The only way to get there is by sleigh.
Or rather, at Christmastime, the best way to get there is by sleigh.
Even in a place that specializes in once-in-a-lifetime experiences, Two Below Zero’s dinner sleigh rides stand out. In December, the icy-cold evening excursion, which carries bundled guests out to the dinner site in a sleigh by moonlight, is downright magical.
Sleigh rides leave from the Frisco Nordic Center, where guests are loaded onto one of several mule-drawn carriages on skis.
The sleigh ride is disarmingly beautiful. On clear nights, moonlight illuminates Frisco, sparkling off the snow and casting an eerie glow over the surrounding mountains. The cold quiet is interrupted only by the crunch of skis and hooves on snow, jingle-bells and the conversations aboard the sleighs.
As ears and toes start to get cold, the 15-minute ride to dinner ends and guests are ushered into the warm lodge where set tables and the evening’s entertainment are already waiting.
Both at dinner and on the sleigh, the evening is a group experience. The carriages comfortably seat 14 people, and the ride is generally cold enough to make it tempting to squeeze in and get to know your neighbors. If conversations don’t get started on the ride out, they probably will over dinner, where guests are seated at tables set for 10.
The lodge is big, comfortably seating 60 or more people, and decked out for the holidays with lights, a little stove-like fireplace and a Christmas tree. Like the entire evening, the dinner location has an unmistakable country feel.
As soon as guests arrive at the lodge, Two Below Zero is ready to cure the chill from the ride out with hot cocoa, sweetening the deal with a splash of peppermint schnapps. Local microbrews from the Dillon Dam Brewery and wine by the glass, warm rolls and tortilla soup follow in quick succession.
Dinner is steak, chicken, veggies and a baked potato and the portions are generous. The food is hearty, unpretentious and surprisingly satisfying.
As the diners are scraping the last traces of apple pie off their plates, entertainer David Peel steals the spotlight from the meal.
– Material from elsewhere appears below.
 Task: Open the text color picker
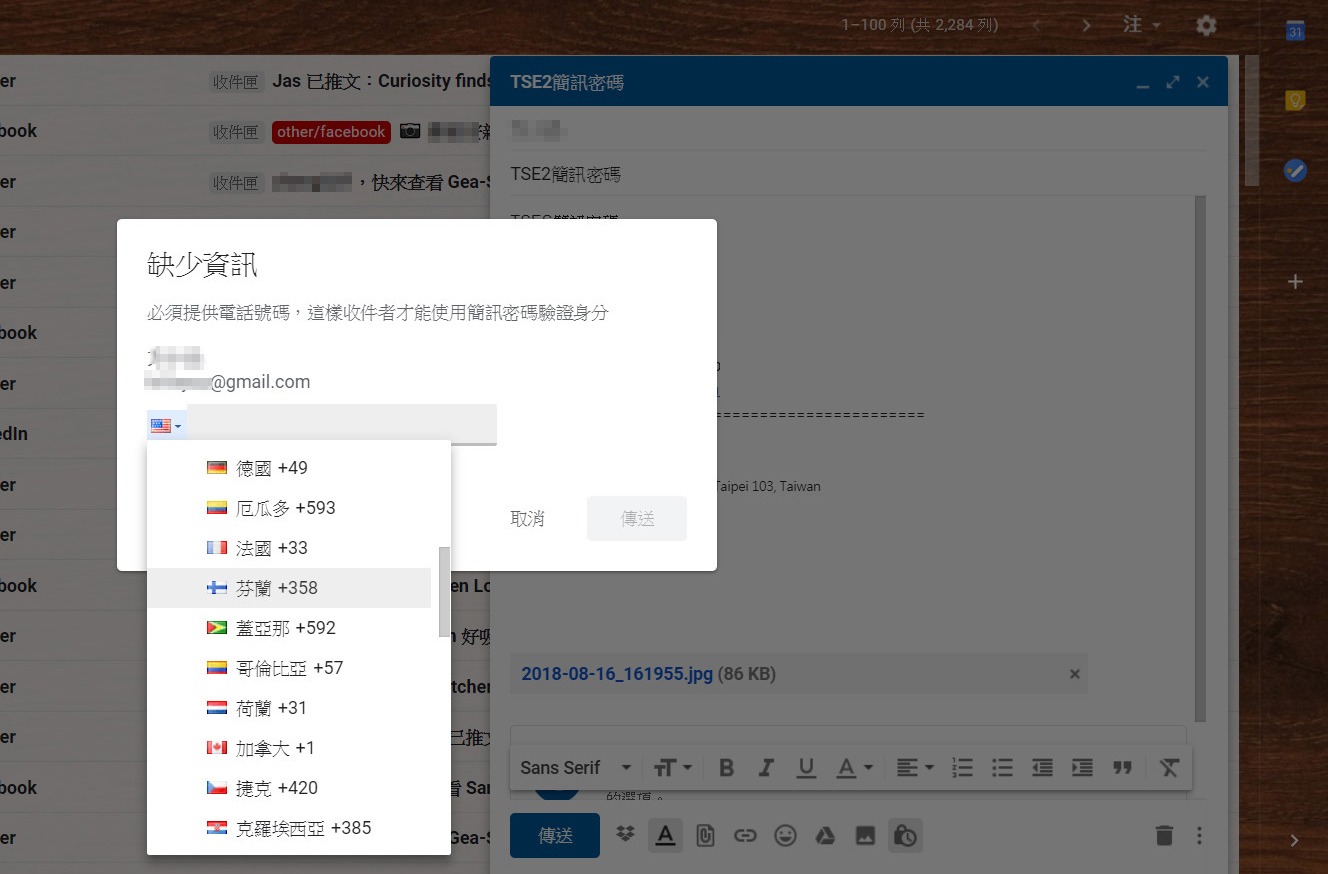pyautogui.click(x=849, y=767)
Peel is almost a combination musician/stand-up comedian. He plays country, Christmas and classic songs, promising there will be something for everybody, but his talents for telling stories and impersonating legendary singers are just as good.
At the end of the night, full and warm, guests are herded back out to the sleighs for a gorgeous ride back to the Nordic Center.
The ride could be a romantic evening for two, but with a kids’ menu and a particularly entertaining rendition of the Disney Mouseketeers’ song after dinner, it’s equally fitting for families.
Reservations for sleigh rides should be made ahead of time.